**Provided entries**:

BEGIN

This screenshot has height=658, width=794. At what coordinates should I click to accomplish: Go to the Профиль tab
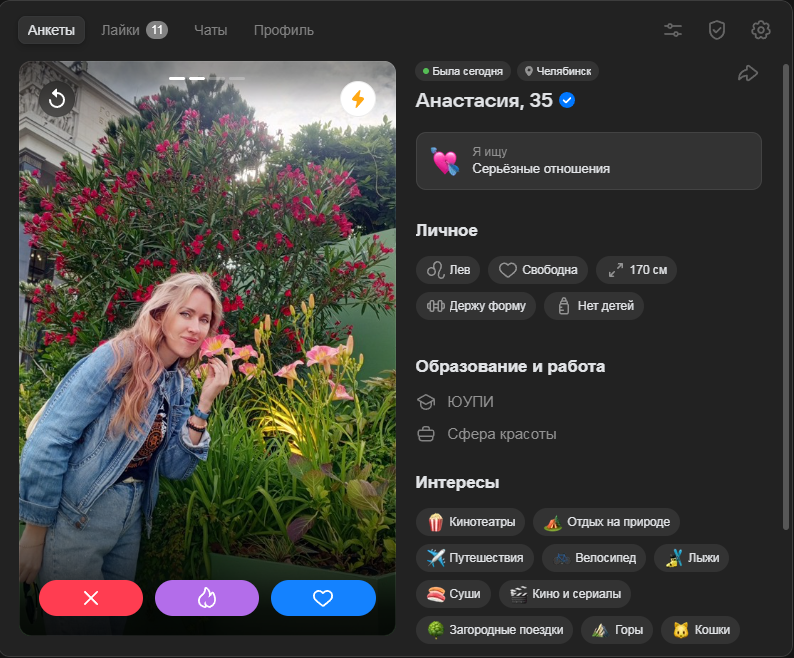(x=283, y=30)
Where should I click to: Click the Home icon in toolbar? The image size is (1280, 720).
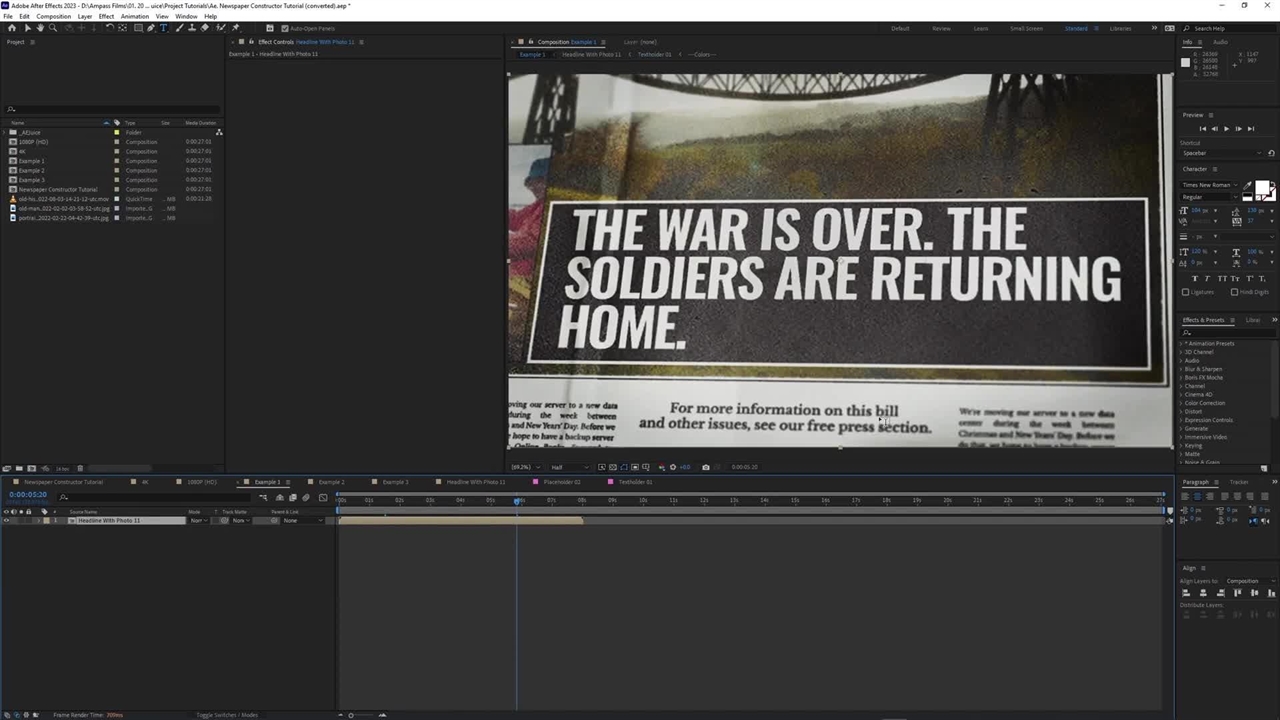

END
BEGIN

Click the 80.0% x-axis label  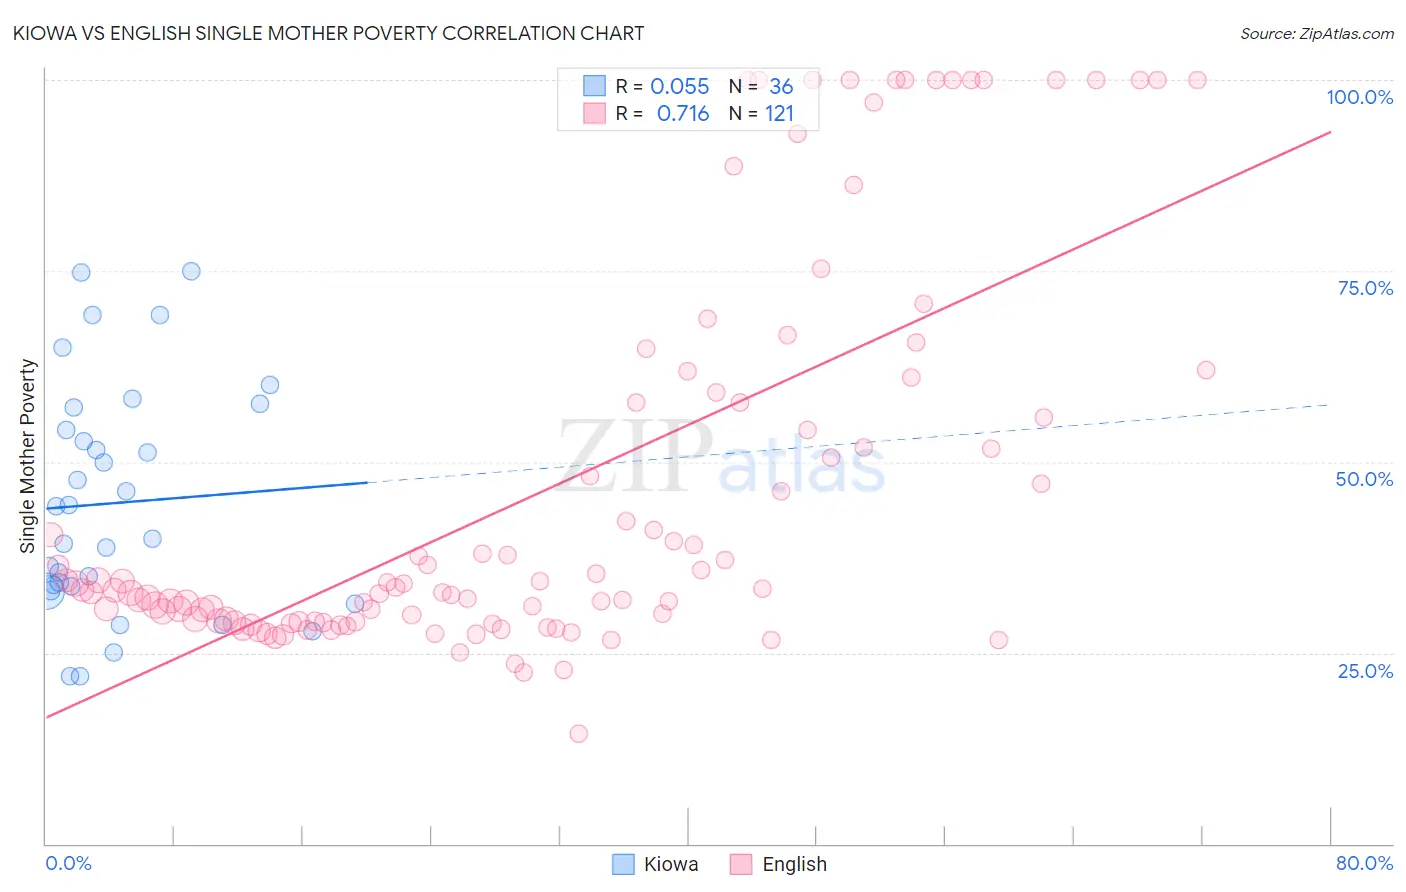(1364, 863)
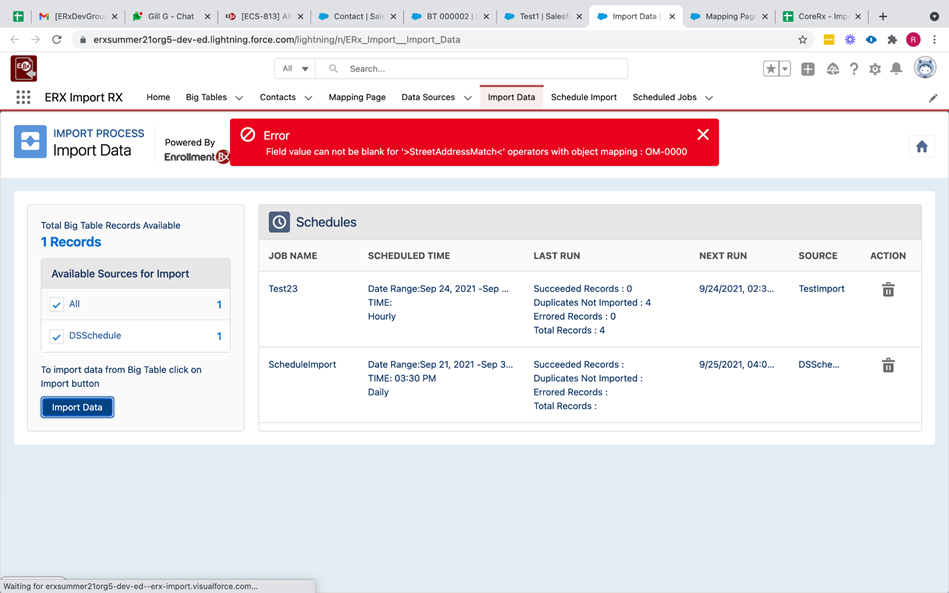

END
BEGIN

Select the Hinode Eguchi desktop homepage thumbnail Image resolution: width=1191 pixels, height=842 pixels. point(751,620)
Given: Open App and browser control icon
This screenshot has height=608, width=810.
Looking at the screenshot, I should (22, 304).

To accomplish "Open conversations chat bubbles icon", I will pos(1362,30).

END

**Exercise objective**: Would you please reproduce the entries above, starting at the line with "This screenshot has height=658, width=794." and stopping after the line with "Where should I"? Omit any pictures.

**Answer for this exercise**:
This screenshot has height=658, width=794. At what coordinates should I click to accomplish: Go to the Профиль tab
(x=283, y=30)
Where should I click to: Click the Home icon in toolbar? The image size is (1280, 720).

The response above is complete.